* WHAT YOU NEED TO DO:
Your answer should be an exact copy of every record.

Collected data:
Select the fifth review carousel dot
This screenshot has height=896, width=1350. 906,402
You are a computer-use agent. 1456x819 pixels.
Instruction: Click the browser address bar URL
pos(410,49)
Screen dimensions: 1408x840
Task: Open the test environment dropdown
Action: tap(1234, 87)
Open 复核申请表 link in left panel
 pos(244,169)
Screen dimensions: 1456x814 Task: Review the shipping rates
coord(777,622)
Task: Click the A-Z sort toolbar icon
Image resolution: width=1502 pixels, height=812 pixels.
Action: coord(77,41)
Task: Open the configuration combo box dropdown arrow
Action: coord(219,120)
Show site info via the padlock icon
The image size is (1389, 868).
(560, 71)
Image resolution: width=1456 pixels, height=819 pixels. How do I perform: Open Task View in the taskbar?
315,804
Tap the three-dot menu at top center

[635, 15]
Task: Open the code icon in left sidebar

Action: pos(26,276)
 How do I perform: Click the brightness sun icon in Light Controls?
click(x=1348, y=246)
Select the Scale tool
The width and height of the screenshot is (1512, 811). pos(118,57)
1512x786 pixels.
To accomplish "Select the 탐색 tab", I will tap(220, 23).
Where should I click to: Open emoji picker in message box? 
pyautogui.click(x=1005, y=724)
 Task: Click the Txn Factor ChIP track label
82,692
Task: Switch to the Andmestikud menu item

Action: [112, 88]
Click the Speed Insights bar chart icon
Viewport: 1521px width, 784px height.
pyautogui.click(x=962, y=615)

* TASK OUTPUT:
Select the fifth review carousel dot
This screenshot has height=896, width=1350. 906,402
You are a computer-use agent. 1456x819 pixels.
Instruction: Click the browser address bar URL
pos(410,49)
Screen dimensions: 1408x840
Task: Open the test environment dropdown
Action: tap(1234, 87)
Open 复核申请表 link in left panel
 pos(244,169)
Screen dimensions: 1456x814 Task: Review the shipping rates
coord(777,622)
Task: Click the A-Z sort toolbar icon
Image resolution: width=1502 pixels, height=812 pixels.
Action: coord(77,41)
Task: Open the configuration combo box dropdown arrow
Action: coord(219,120)
Show site info via the padlock icon
The image size is (1389, 868).
(560, 71)
Image resolution: width=1456 pixels, height=819 pixels. How do I perform: Open Task View in the taskbar?
315,804
Tap the three-dot menu at top center

[635, 15]
Task: Open the code icon in left sidebar

Action: pos(26,276)
 How do I perform: Click the brightness sun icon in Light Controls?
click(x=1348, y=246)
Select the Scale tool
The width and height of the screenshot is (1512, 811). pos(118,57)
1512x786 pixels.
To accomplish "Select the 탐색 tab", I will tap(220, 23).
Where should I click to: Open emoji picker in message box? 
pyautogui.click(x=1005, y=724)
 Task: Click the Txn Factor ChIP track label
82,692
Task: Switch to the Andmestikud menu item

Action: [112, 88]
Click the Speed Insights bar chart icon
Viewport: 1521px width, 784px height.
pyautogui.click(x=962, y=615)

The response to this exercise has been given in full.